> [Page extract]

────

# safety glasses fog up



## okwoodshop (Sep 15, 2009)

my safety glasses always fog up when i am wearing a dust mask, this is really annoying and dangerous when sawing. i've tried different glasses but they all seem to do it, I use regular dust masks with the little metal strip on top. anyone else have this problem and how do you fix it.


----------



## FatherHooligan (Mar 27, 2008)

I think the 'seal' from that little metal strip is next to useless and will always allow (and even direct) your exhaled breath inside your goggles. I think the real answer is to get one of those proper dust masks with the strap that goes around your head to provide a positive seal.


----------



## 747DRVR (Mar 18, 2009)

Masks with the little plastic exhaust on the front cut down on the fogging quite a bit but doesnt iliminate it completely.When I put the glasses on I can generally get about 2 or 3 cuts in before the glasses start to fog.


----------



## Karson (May 9, 2006)

I use dust-be-gone and don't have the problem.


----------



## a1Jim (Aug 9, 2008)

Dust b gone


----------



## sbryan55 (Dec 8, 2007)

I have just gone to wearing my respirator. It has a tight fit and my glasses don't fog.


----------



## hootr (Mar 28, 2009)

Rain-x makes anti fog product for windshields
I've had good luck with it on my welding helmet


----------



## Rev_John (Oct 3, 2007)

────

> [Directions for this task] Reproduce the passage of the safety glasses fogging thread from "## okwoodshop (Sep" to "you fix it.".

Source data
────

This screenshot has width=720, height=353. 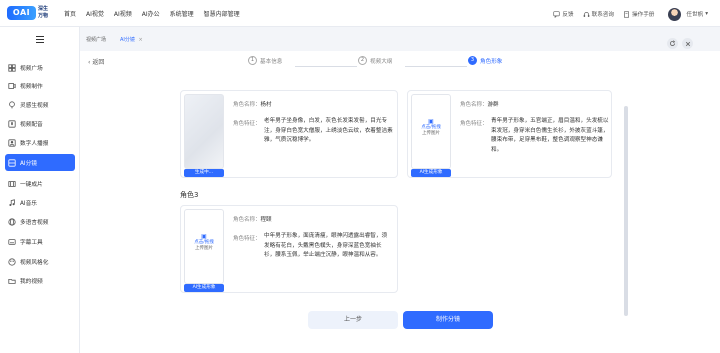 What do you see at coordinates (34, 106) in the screenshot?
I see `sidebar-item-label: 灵感生视频` at bounding box center [34, 106].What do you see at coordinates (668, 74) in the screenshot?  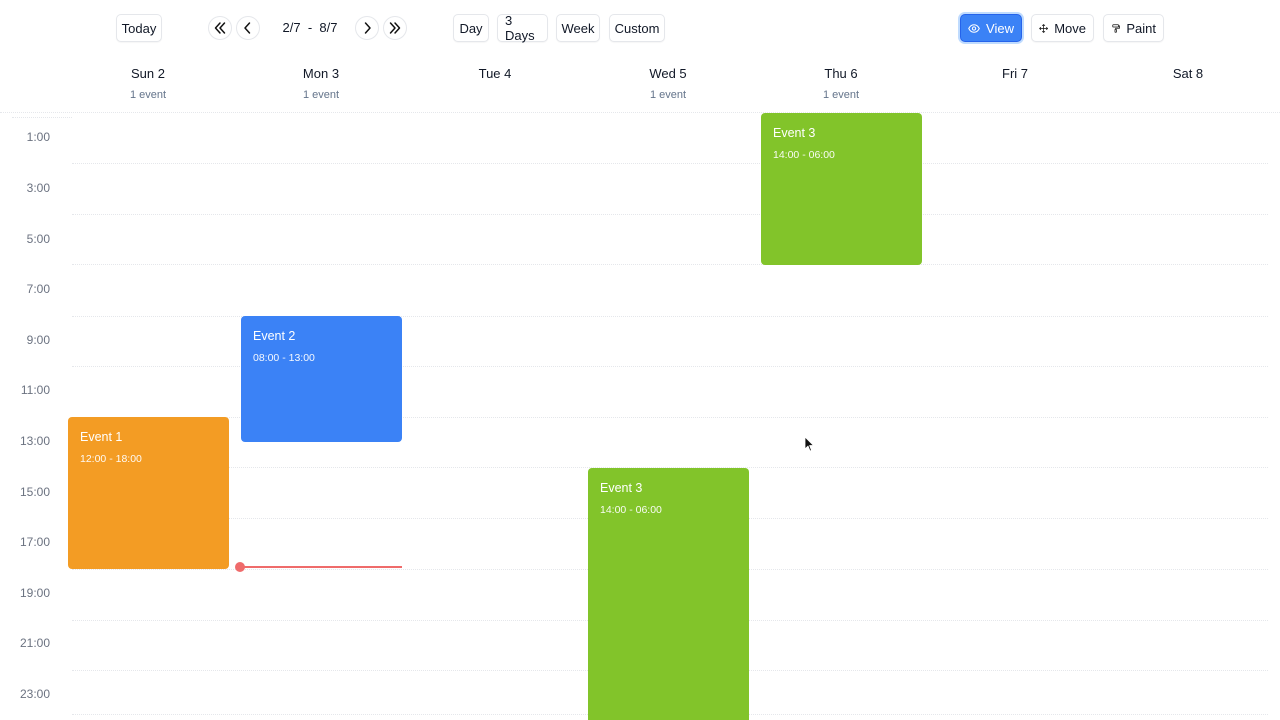 I see `day-name: Wed 5` at bounding box center [668, 74].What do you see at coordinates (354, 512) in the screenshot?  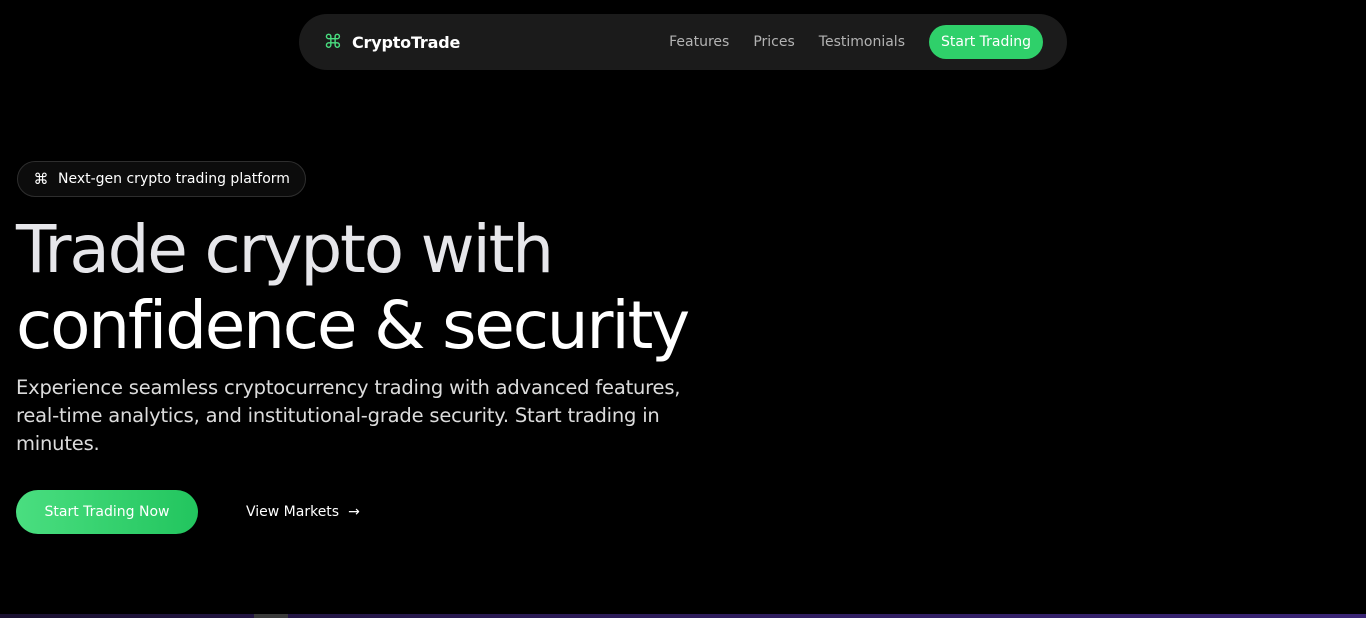 I see `arrow-right-icon: →` at bounding box center [354, 512].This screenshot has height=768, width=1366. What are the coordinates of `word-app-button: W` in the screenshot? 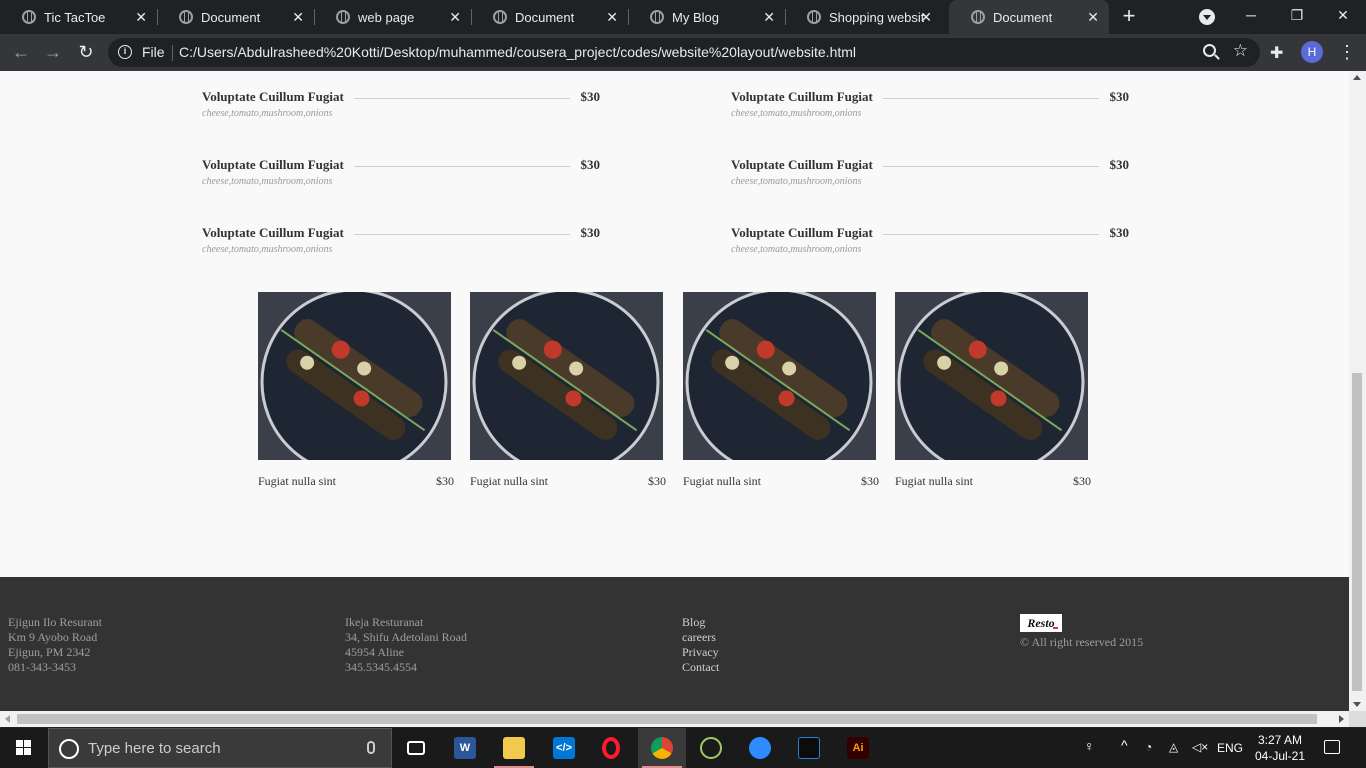 It's located at (465, 748).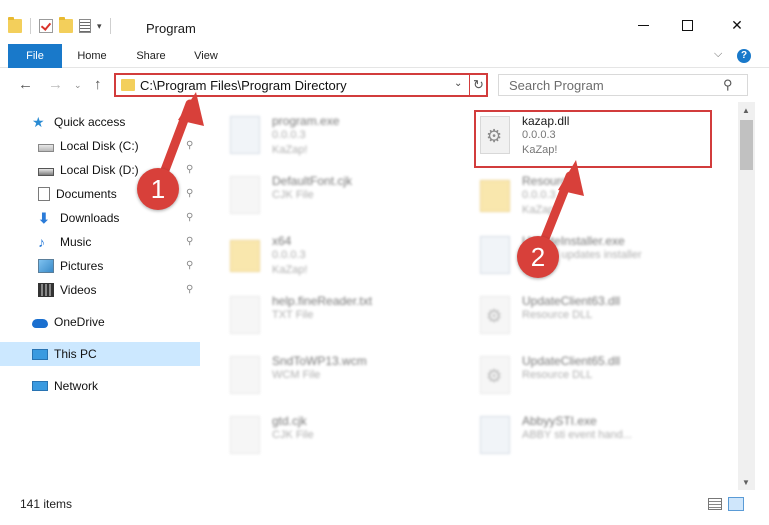 The height and width of the screenshot is (525, 769). What do you see at coordinates (76, 386) in the screenshot?
I see `sidebar-item-label: Network` at bounding box center [76, 386].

────

> [Exercise result]
## okwoodshop (Sep 15, 2009)

my safety glasses always fog up when i am wearing a dust mask, this is really annoying and dangerous when sawing. i've tried different glasses but they all seem to do it, I use regular dust masks with the little metal strip on top. anyone else have this problem and how do you fix it.